A deal to raise the debt ceiling by itself wasn't going to jolt the lethargic economy back to life, but the resurrection of gridlock creates an element of uncertainty that, at least in the short term, threatens to create a downdraft on Wall Street, higher interest rates, and a consumer psychology even more cautious than it is now.
There is no clear political or legislative path to raising the debt ceiling by the August 2 deadline, and the chances of partial default on U.S. government obligations is now more than just technical. No one is panicking yet. But that doesn't mean they won't or shouldn't.
Ironically, it was Friday's abysmal jobs report that brought D.C. to its latest and most economically volatile budget standstill.
Republicans saw the low rate of job growth—18,000 in the month of June—as another reason to reaffirm their opposition to tax increases of any kind. Led by Boehner, Republicans concluded the White House advocacy of tax increases—either through closed loopholes and subsidies or the expiration of the Bush tax cuts for the wealthy in 2013—was both politically and economically toxic.
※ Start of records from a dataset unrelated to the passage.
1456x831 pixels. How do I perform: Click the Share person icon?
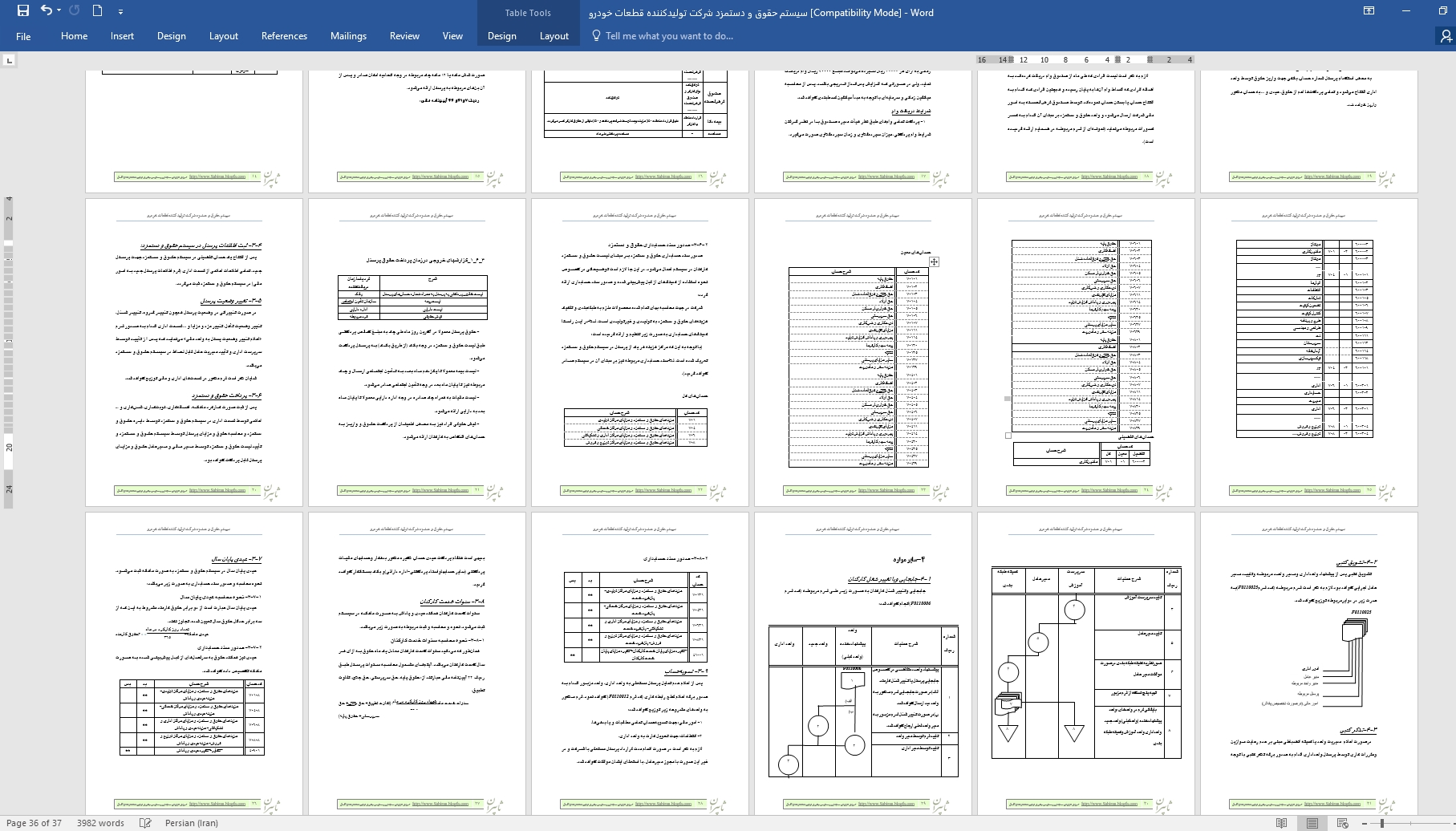point(1445,36)
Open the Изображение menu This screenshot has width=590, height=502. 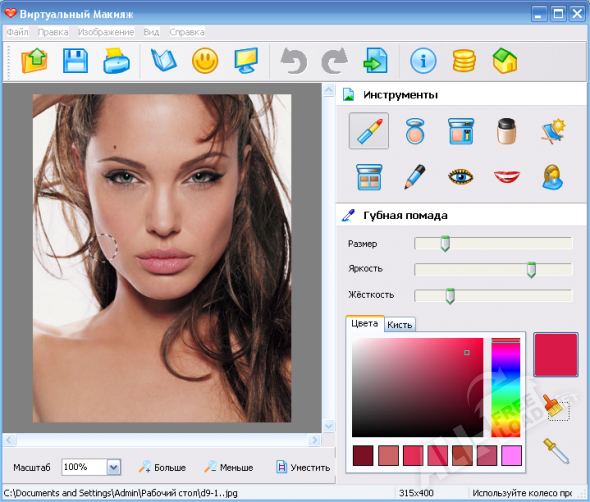click(106, 32)
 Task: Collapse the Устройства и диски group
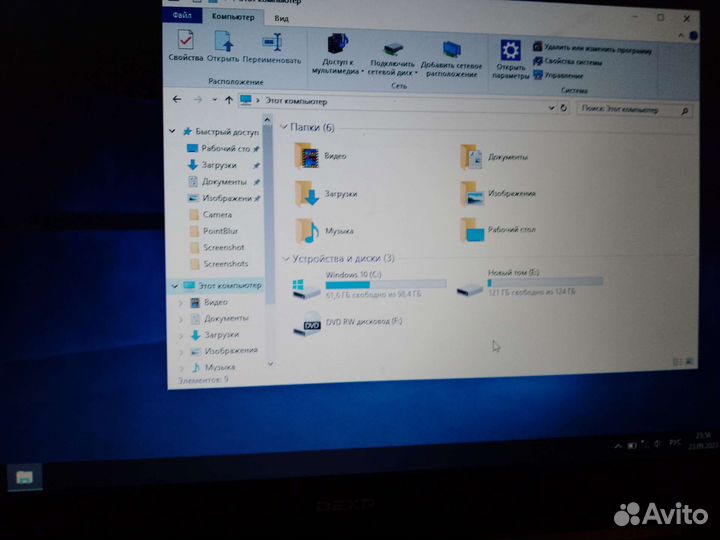point(285,258)
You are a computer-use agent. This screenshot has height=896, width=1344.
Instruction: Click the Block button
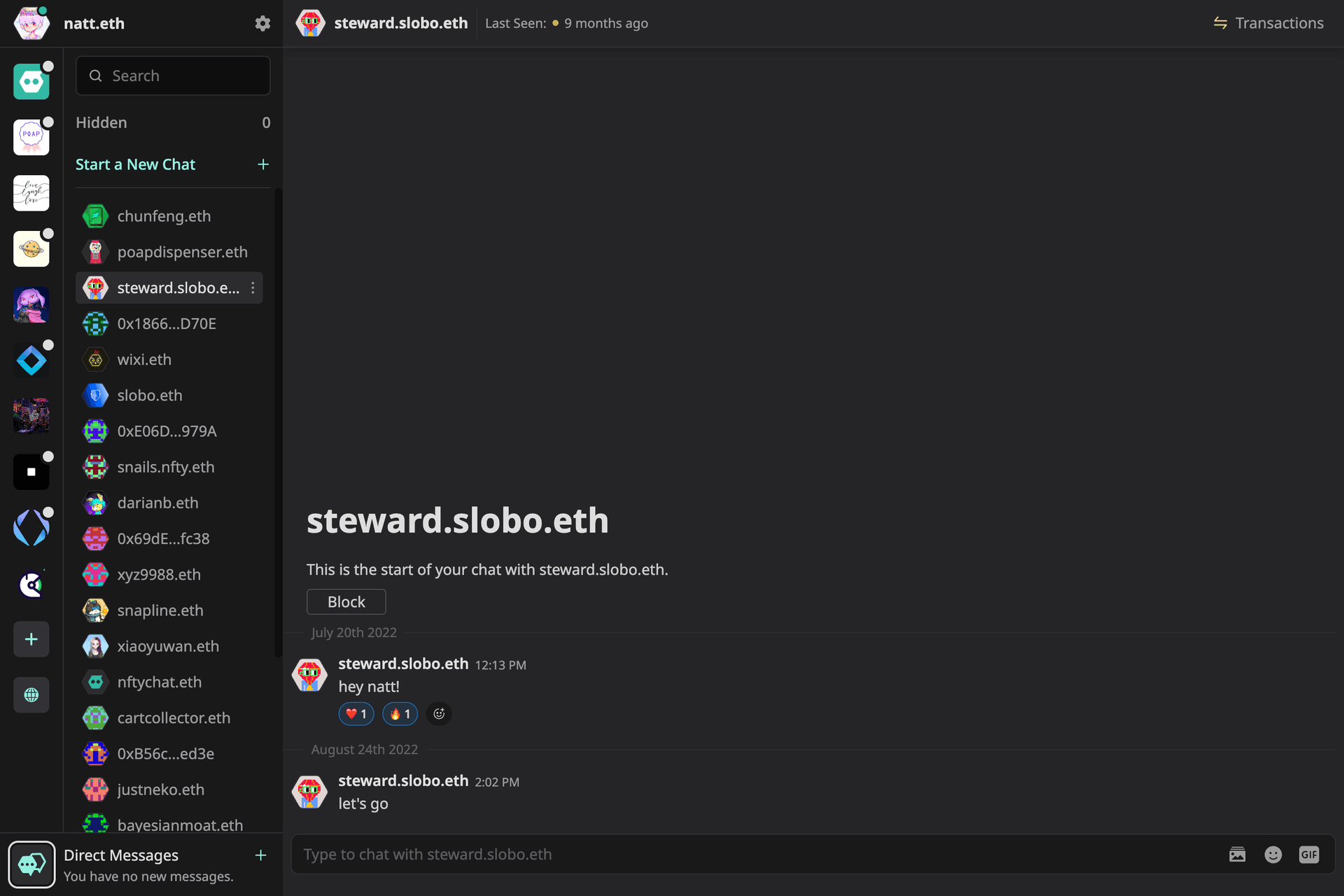pos(346,602)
The jobless rate has risen steadily for three straight months and now stands at 9.2 percent, mocking both history and economic prognostication. Economists foresaw at least 90,000 new jobs in June; historically, there is no period since 1948 when job growth has been this anemic two years into a post-recession recovery.
Democratic sources told NJ a strong jobs report—showing 200,000 new jobs, for example—would have given Obama the strength to argue nothing should threaten the slow but steady economic recovery and would have cast GOP intransigence on tax increases as short-sided and rigid. Now, Democrats fear, Republicans will exploit the economic anxiety bred by two straight months of sour jobs data to tighten the political vise on Obama by refusing to accept any increase but the smallest loopholes closures and user fees—amounting to less than $200 billion over 10 years.
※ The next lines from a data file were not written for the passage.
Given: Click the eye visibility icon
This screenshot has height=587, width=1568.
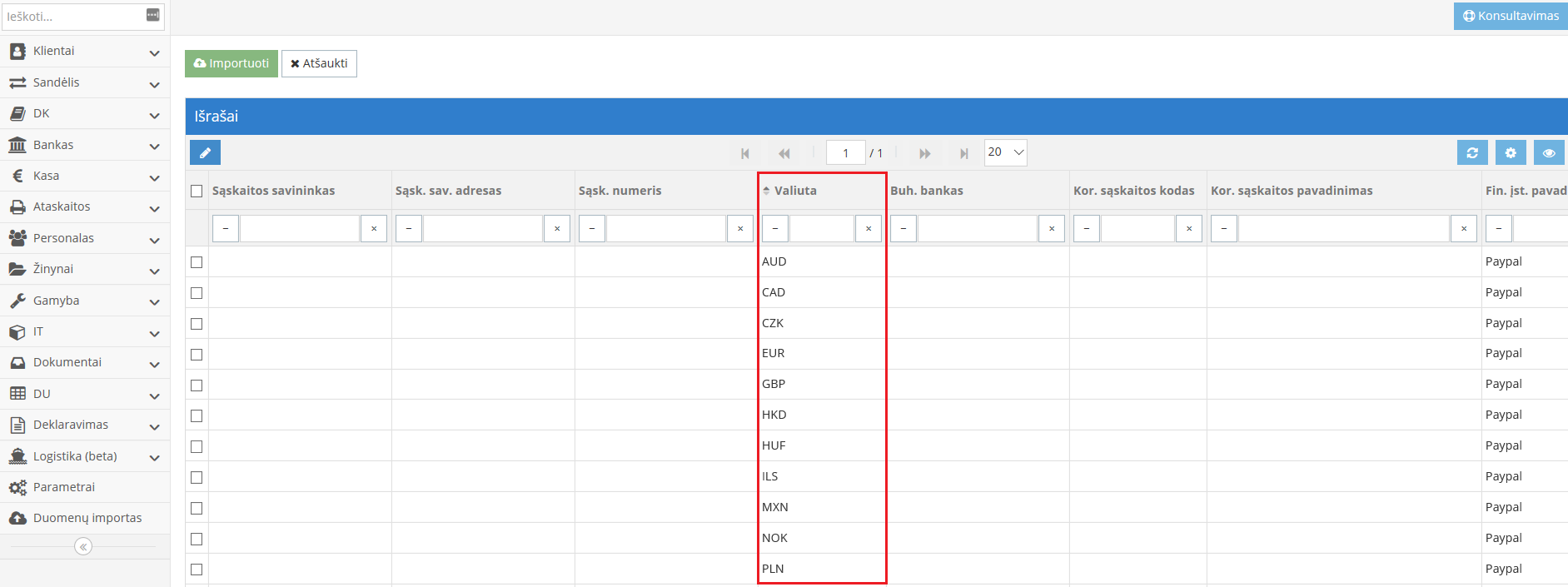Looking at the screenshot, I should click(1548, 152).
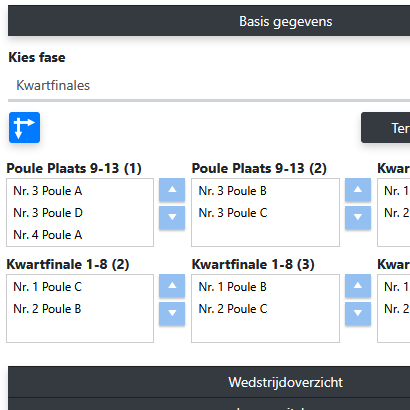Move item down in Kwartfinale 1-8 (3)
The width and height of the screenshot is (410, 410).
click(358, 313)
White House Communications Director Dan Pfeiffer said in a statement Saturday that raising the debt ceiling and enacting sweeping deficit reduction was "an economic imperative," but that he would not ask "the middle-class and seniors to bear all the burden of higher costs and budget cuts."
“Both parties have made real progress thus far, and to back off now will not only fail to solve our fiscal challenge, it will confirm the cynicism people have about politics in Washington," Pfeiffer said.
But Boehner has not only the full backing of his GOP colleagues—who had begun to grow restive and even agitated about talk of a so-called "Big Bang" deal—he has Senate Minority Leader Mitch McConnell, R-Ky., right by his side.